Insomma, può essere un ossimoro, ma Riina e le indagini dicono la stessa cosa e puntano sui servizi segreti. «Di certo – spiega Genchi impegnato oggi in comizi e dibattiti a tenere alta l’attenzione sui nuovi sviluppi sulle stragi del 1992 e del 1993 – il riscontro alle mie indagini non arriva oggi da Riina ma da tracce telefoniche inequivocabili acquisite alle inchieste». E che prescindono dal fatto che magari quel processo sia da rifare dopo che il boss Gaspare Spatuzza ha smentito Scarantino, uno dei perni della vecchia inchiesta.
Genchi, esperto di telefonia, chiamato in causa di recente per eccessi nell’acquisizione di tabulati seppur come consulente delle procure, era all’epoca uomo di punta nel pool investigativo creato per la strage di Capaci e poi per via d’Amelio. (rapporto concluso nel maggio 1993 per divergenze). Scoprì, ad esempio, che, si legge in sentenza, «nel castello Utveggio (costruzione che domina Palermo e via d’Amelio, ndr) aveva sede il Cerisdi, ente regionale dietro il quale trovava copertura un organo del Sisde». E che questo luogo divenne crocevia di utenze clonate, telefonate intercettate e, soprattutto, «il possibile punto di osservazione per cogliere il momento in cui dare impulso all’esplosivo» caricato sotto la 126 parcheggiata davanti all’abitazione della madre di Paolo Borsellino e che saltò in aria alle 16,58,02 del 19 luglio 1992.

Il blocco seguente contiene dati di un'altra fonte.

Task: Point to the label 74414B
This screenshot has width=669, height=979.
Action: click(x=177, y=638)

Le indagini hanno individuato Pietro Scotto (condannato e poi assolto) come «autore di lavori non autorizzati sulla linea telefonica del palazzo di via d’Amelio (l’intercettazione con cui Cosa Nostra seppe che il magistrato sarebbe andato lì, ndr)». Scotto è stato riconosciuto da due testimoni; era dipendente della società telefonica Sielte che lavorava con gli 007; soprattutto è fratello di Gaspare Scotto, boss del mandamento dove è avvenuta la strage. «L’analisi delle telefonate di Gaetano Scotto – si legge in sentenza – evidenzia contatti con le utenze di castello Utveggio fino al febbraio 1992».
Genchi, trova la prova che «un’utenza telefonica clonata (di una signora napoletana ignara di tutto, ndr) era in possesso dei boss fin dall’autunno 1991» . E che quell’utenza, «in prossimità del 19 luglio (giorno della strage, ndr) chiama una serie di villini che si trovano lungo il percorso che l’auto di Borsellino aveva percorso quella domenica». Si tratta di contatti telefonici con probabili punti di osservazione lungo il tragitto. Lo stesso apparecchio clonato chiama altre «utenze del Sisde che si incrociavano con telefoni che la domenica avevano chiamato i villini- punti di osservazione».
Il funzionario del Sisde

Era di uno 007 anche il numero di telefono trovato sulla montagnola di Capaci da dove fu fatta saltare l’auto di Falcone. Infine Bruno Contrada, lo 007 poi condannato per mafia. Il pomeriggio del 19 luglio era in barca con un altro funzionario, lo stesso il cui numero è stato trovato a Capaci. Ottanta secondi dopo l’esplosione, quando nessuno ancora sapeva, dal cellulare di Contrada partì una telefonata. Era diretta, ancora una volta, al Sisde. Ne aveva ricevuta anche un’altra, due minuti prima dell’attentato. Ma su questa c’è solo una testimonianza. All’epoca i tabulati non trattenevano le chiamate dal fisso al mobile. «Nonostante il tempo passato restano ancora molte tracce» dice Genchi, «vanno sapute seguire».

Riina ai pm ha puntato il dito «sul castello Utveggio». Qui negli anni novanta c’era un sede coperta del Sisde. E da qui partirono telefonate ai boss nei mesi prima e fino a pochi secondi dopo la strage.